Task objective:
Exactly the lines from the one with "Open the Search" through the end of the records below are to be output, the first and last included, and no others.

Study material:
________________________

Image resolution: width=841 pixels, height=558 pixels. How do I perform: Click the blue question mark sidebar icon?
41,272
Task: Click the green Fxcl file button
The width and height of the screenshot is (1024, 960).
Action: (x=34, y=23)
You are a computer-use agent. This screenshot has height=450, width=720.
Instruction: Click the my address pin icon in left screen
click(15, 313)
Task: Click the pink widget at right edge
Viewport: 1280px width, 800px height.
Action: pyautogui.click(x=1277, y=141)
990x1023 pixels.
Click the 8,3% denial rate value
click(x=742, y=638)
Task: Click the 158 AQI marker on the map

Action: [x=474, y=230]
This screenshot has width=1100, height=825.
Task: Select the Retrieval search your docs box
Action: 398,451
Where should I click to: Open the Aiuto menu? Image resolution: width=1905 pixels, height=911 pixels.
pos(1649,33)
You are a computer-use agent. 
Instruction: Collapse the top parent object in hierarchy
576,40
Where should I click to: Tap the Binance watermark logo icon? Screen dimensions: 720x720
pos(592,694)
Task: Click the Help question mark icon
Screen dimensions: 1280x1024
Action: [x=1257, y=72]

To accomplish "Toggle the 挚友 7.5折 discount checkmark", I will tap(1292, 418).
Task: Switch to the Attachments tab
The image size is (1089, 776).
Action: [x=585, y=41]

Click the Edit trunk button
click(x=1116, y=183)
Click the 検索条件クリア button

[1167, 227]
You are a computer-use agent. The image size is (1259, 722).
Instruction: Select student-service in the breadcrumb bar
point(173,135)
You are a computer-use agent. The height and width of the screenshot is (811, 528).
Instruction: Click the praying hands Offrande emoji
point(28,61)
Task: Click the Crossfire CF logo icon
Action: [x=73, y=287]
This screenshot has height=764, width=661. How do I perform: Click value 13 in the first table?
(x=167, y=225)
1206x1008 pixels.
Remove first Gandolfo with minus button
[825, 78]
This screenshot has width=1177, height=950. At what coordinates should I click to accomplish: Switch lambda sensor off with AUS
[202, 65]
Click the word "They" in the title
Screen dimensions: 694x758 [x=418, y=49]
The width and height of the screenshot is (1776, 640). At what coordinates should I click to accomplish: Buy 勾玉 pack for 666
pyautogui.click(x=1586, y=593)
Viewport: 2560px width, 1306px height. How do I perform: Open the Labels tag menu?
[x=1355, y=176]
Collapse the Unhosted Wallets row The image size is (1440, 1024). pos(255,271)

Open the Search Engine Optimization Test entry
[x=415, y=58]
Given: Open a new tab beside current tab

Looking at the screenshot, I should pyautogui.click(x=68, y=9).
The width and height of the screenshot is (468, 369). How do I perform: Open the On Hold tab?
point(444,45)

________________________

Written solution:
Open the Search Engine Optimization Test entry
[x=415, y=58]
Given: Open a new tab beside current tab

Looking at the screenshot, I should pyautogui.click(x=68, y=9).
The width and height of the screenshot is (468, 369). How do I perform: Open the On Hold tab?
point(444,45)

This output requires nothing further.